Das 2015 vom britischen Spieleentwickler Supermassive Games exklusiv für die Playstation 4 entwickelte Until Dawn ist ein der Essenz des Teenie-Slasher-Horror besonders getreues Spiel. Rudolf Inderst spricht deshalb in seiner Besprechung von einer "liebevollen Verbeugung vor dem Teenie-Slasher-Genre" Tatsächlich spielt sich der "interaktive Horror-Film" wie ein Potpourri klassischer Horror-Tropen : Vom Indianerfluch über das verlassene Krankenhaus bis zum maskierten, axtschwingenden Psychopathen spannt sich der unwahrscheinliche dramaturgische Bogen. Doch trotz des Rückgriffs auf immer wieder verwendete Genre-Versatzstücke schafft das Spiel das Kunststück, eine sowohl eigenständige als auch in sich glaubwürdige Erfahrung zu bieten, die nicht an genuinen Momenten des "Horrors" verliert. Das ist auch durch die Spielmechanik bedingt. So ist es möglich, dass jedeR einzelne ProtagonistIn zu einem oder mehreren bestimmten Zeitpunkt sterben kann.

2.
Ähnlich wie in der Science Fiction, werden auch im "Horror" traditionell Themen verarbeitet, die als "kollektive" oder "kulturelle" Ängste wahrgenommen werden. Weswegen ich nach dem Politischen in Until Dawn suchen möchte. Kann ein Tennie-Slasher Horror-Game überhaupt politisch sein? Ist ein oberflächliches "Slasherfest" mit einem Überangebot an Blut (bzw. Gore), sexuellen Anspielungen und abstrusen Plotversatzstücken nicht in seiner Essenz apolitisch?

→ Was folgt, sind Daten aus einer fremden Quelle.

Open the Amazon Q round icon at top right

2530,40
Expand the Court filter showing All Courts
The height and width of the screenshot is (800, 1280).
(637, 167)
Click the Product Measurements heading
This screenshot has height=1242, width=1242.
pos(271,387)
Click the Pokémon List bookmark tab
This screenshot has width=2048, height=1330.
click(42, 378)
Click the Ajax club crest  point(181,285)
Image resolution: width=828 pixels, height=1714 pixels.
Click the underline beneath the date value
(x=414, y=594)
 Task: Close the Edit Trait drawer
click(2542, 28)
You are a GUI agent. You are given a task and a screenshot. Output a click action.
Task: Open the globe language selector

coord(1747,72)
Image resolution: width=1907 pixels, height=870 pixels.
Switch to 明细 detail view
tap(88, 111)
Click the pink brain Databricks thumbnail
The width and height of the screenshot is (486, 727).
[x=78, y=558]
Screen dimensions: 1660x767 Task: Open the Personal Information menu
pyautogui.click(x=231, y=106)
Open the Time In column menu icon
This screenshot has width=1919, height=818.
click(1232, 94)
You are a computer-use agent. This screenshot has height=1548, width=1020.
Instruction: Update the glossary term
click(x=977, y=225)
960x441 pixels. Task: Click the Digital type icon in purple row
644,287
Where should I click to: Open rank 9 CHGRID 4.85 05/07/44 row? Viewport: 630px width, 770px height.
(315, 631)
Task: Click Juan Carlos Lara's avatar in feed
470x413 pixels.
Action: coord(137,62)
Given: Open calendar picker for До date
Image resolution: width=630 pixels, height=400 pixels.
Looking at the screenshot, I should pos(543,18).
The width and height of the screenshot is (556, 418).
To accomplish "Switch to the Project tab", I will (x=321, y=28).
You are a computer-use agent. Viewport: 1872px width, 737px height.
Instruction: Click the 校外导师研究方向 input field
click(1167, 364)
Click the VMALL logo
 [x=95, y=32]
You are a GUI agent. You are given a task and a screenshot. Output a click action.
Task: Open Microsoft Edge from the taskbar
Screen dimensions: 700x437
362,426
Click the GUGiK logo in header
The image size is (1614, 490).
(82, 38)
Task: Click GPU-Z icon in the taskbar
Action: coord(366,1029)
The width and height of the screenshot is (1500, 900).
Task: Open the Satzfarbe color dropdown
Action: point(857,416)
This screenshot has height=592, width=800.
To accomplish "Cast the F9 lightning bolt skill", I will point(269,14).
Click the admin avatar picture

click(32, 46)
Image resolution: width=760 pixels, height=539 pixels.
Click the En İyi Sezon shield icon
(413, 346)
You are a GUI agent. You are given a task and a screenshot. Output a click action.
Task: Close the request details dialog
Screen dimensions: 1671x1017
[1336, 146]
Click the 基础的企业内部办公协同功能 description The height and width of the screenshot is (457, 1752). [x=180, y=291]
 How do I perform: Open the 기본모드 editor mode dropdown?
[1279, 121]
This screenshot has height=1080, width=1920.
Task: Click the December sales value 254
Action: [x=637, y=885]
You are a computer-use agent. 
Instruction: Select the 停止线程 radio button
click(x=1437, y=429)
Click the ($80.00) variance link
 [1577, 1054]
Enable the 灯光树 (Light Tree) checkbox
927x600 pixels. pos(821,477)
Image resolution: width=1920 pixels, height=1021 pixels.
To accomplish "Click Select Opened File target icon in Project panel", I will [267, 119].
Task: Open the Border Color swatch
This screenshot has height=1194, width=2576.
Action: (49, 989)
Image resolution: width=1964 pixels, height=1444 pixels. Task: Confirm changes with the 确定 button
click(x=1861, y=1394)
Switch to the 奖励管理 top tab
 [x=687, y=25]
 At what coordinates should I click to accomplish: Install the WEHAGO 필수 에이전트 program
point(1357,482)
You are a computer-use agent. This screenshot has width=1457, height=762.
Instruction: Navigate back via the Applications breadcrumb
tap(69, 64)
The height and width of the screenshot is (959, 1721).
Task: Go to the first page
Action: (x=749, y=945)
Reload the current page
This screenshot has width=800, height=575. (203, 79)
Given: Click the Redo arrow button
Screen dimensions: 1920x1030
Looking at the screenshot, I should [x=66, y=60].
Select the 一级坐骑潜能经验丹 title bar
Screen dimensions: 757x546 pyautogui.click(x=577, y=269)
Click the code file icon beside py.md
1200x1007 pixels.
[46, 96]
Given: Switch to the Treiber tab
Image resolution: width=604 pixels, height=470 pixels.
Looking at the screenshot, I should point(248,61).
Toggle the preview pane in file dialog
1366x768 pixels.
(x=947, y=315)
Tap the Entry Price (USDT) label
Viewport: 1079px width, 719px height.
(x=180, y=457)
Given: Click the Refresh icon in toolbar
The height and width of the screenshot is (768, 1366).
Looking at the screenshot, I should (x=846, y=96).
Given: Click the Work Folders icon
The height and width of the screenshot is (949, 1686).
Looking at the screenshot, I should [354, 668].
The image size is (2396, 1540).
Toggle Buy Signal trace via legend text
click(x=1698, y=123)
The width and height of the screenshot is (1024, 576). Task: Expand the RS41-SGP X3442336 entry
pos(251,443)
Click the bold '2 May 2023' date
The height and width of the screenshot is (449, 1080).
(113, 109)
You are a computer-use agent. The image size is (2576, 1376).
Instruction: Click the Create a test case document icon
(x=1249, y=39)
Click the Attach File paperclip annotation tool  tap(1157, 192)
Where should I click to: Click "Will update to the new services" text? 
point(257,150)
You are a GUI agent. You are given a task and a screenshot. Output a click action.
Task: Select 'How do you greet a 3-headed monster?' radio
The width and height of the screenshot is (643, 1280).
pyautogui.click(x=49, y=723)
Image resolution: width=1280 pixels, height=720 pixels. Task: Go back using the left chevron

Until Dawn sticht insofern aus der Menge bisheriger Horrorspiele hervor, als es sich noch mehr als seine Vorgänger an Stereotypen des Horrorfilms, seiner Narration und Ästhetik abarbeitet. Im Gegensatz zu vielen ambitionierten Untergrundhorrorfilmen versucht es nicht ein einzelnes exotisches (politisches) Thema zu bearbeiten und eignet sich besonders gut als Gradmesser für Mainstream-Diskurse des Genres.[1] Indem es getreu traditionelle Versatzstücke des amerikanischen Horrorfilms zitiert, bietet es uns eine handliche Aufbereitung gängiger politischer Mythen:

So lässt sich in Until Dawn zu Beispiel die genreübliche alptraumhafte Inszenierung eines Krankenhauses, inklusive des obligatorischen düsteren Geheimnisses feststellen: In der Vorgeschichte von Until Dawn, die sich den SpielerInnen mittels versteckter "Clues " (Zeitungsberichte, Photos, Krankenakten, etc...) erschließt, waren 1952 mehrere verschütte Minenarbeiter Opfer eines „uralten“ indianischen Fluches geworden, der sie langsam zu abscheulichen Monster mutieren ließ. In ein nahes Krankenhaus aufgenommenen wurden die Überlebenden aber weniger behandelt, als dass ihre Transformation wissenschaftlich observiert wurde. Der Natur des Genres gemäß fielen die beobachtenden Ärzte bald ihrer unethischen Neugier zum Opfer, als die nun zu Wendigos mutierenden Patienten übermenschliche Reflexe und Stärke entwickelten. Die SpielerInnen begegnen den Überresten dieser Erzählung in Until Dawn in Form der nach wie vor das nun verlassene Sanatorium durchstreifenden Monster.
Hier transportiert das Spiel den konventionellen Horror-Tropus einer gefährlichen und vor allem "unmenschlichen Medizin", welcher die wissenschaftliche Erkenntnis wichtiger ist als das Wohl der einzelnen PatientInnen. Dieser Mythos nimmt wahrscheinlich seinen Ursprung in den von vielen Gesellschaften ursprünglich als unethisch wahrgenommenen Leichenautopsien, und wurde vor allem im zwanzigsten Jahrhundert durch eindeutig unethische „Experimente“ insbesondere der NS-Medizin übermäßig verstärkt. Er greift somit auf ein historisch bedingtes "Unwohlsein" im kollektiven Gedächtnis zurück und soll als Warnung dienen.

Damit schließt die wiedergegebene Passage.